3. Focused Ultrasound

Focused ultrasound (FUS) therapy is an actively studied alternative to current standard treatments involving open surgeries [29]. The primary benefit of FUS therapy is its ability to induce biological effects on deeper target tissue without damaging surrounding tissues [29]. FUS therapy is achieved using a piezoelectric ultrasound transducer to deliver a FUS beam and is guided using imaging modalities such as a traditional ultrasound or Magnetic Resonance Imaging (MRI) [30] to provide simultaneous monitoring of tissue effects [29]. The FUS beam is steered with precision by mechanically manipulating the transducer [30], and the spatial specificity of the beam and depth of its effects can be parametrized by varying the delivered sonication frequency and intensity [31]. At high intensity, the delivered FUS beam induces two main effects on target tissue: thermoablation and cavitation. Thermoablation results from tissue absorption of the beam energy, which rapidly increases the tissue temperature to irreversibly cytotoxic levels [32]. FUS mechanically induces cavitation, or the creation of gas cavities, in tissue by expanding and compressing the tissue as it travels through it [32]. These effects are purposely leveraged in clinical treatments to target varying tissues of interest as an alternative approach to surgery. Previous research demonstrates the use of FUS thermoablation to treat uterine fibroids [33], advanced stage renal malignancy [34], and primary bone tumors [35], and thus may offer a potential alternative to contemporary invasive surgeries. FUS has emerged as a new modality for treating movement disorders—such as essential tremor and PD—through noninvasive lesioning. Additionally, FUS therapy does not require hardware placement, such as an electrode, minimizing the risk of perioperative infection. However, FUS therapy faces limitations such as attenuation from overlying tissue, sensitivity to patient movement, possible treatment times of up to several hours, and the fact that lesioning is permanent and irreversible [30][36].

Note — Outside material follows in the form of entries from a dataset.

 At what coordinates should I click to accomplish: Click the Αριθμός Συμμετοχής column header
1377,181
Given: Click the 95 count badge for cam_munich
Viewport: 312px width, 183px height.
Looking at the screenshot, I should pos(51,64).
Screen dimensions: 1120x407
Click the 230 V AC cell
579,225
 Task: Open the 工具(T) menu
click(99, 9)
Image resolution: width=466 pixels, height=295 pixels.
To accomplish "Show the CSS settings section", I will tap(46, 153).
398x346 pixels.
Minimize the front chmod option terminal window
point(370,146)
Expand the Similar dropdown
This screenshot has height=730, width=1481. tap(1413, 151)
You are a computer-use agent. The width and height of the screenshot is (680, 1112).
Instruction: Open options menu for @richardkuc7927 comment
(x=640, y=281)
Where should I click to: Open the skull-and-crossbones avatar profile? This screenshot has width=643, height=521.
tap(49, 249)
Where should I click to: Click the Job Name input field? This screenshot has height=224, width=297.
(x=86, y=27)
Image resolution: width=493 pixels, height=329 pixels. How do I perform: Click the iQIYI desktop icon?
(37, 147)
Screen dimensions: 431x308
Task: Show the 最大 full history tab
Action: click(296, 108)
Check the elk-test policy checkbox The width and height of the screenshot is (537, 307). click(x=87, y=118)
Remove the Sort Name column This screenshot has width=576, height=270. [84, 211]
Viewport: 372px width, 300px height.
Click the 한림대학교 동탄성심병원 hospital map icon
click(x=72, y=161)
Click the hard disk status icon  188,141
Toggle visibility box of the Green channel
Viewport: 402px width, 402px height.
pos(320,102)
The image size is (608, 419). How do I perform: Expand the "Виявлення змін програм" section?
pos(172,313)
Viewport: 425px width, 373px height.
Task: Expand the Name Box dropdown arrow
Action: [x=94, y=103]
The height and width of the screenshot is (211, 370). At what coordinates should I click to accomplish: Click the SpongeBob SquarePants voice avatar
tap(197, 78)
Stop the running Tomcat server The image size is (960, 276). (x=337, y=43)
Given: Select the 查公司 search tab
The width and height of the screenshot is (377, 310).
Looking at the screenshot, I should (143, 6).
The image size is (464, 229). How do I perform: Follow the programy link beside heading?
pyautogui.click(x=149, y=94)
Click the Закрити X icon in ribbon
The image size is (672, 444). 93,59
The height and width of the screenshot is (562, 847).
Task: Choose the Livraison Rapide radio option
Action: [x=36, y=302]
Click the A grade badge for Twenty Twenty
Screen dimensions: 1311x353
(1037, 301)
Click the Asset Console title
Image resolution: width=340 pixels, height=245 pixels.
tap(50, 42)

4. Other Approaches in the Management of MSA and DLB

Though surgical interventions are poorly understood in the context of MSA and DLB, several promising frontiers of treatment have recently come to light. For example, in MSA, autonomic dysfunction remains a critical issue, characterized by progressive sympathetic failure, namely in the form of orthostatic hypotension [37]. This orthostatic hypotension can lead to a number of downstream sequelae, including cerebral hypoperfusion and increased risk for falls from resulting dizziness [37]. In fact, autonomic dysregulation is a predictor of worse outcomes in MSA and faster disease progression [38]. One recent study is poised to target this debilitating comorbidity of MSA [39]. This study describes the implantation of an epidural thoracic cord stimulator in a 48-year-old woman with progressive sympathetic dysfunction with resultant orthostatic hypotension. This stimulator is paired with an accelerometer which detects when the patient stands up and controls the delivery of stimulation to the thoracic cord. With the stimulator off, an 85 mmHg drop in systolic blood pressure was observed within 3 min of tilting the patient upright. This is compared to an 85 mmHg drop in systolic blood pressure occurring over 10 min after the stimulation was turned on [39]. Though this study lacks the power of a large clinical trial, it represents a promising treatment option for a very debilitating comorbidity of MSA.
In DLB, pathology stems in part from the deposition of extracellular synuclein, which leads to dysfunctional synaptic transmission and plasticity [40]. Transcranial direct current stimulation (tDCS) may play a role in modulating cortical excitability and is thought to induce changes in synaptic plasticity [41]. One recent double-blind clinical trial tested the efficacy of 10 days of tDCS sessions in improving the cognitive and psychiatric assessments of 11 DLB patients versus sham tDCS. Though there were no adverse effects from the treatment, no significant cognitive or psychiatric differences were found between the groups [42].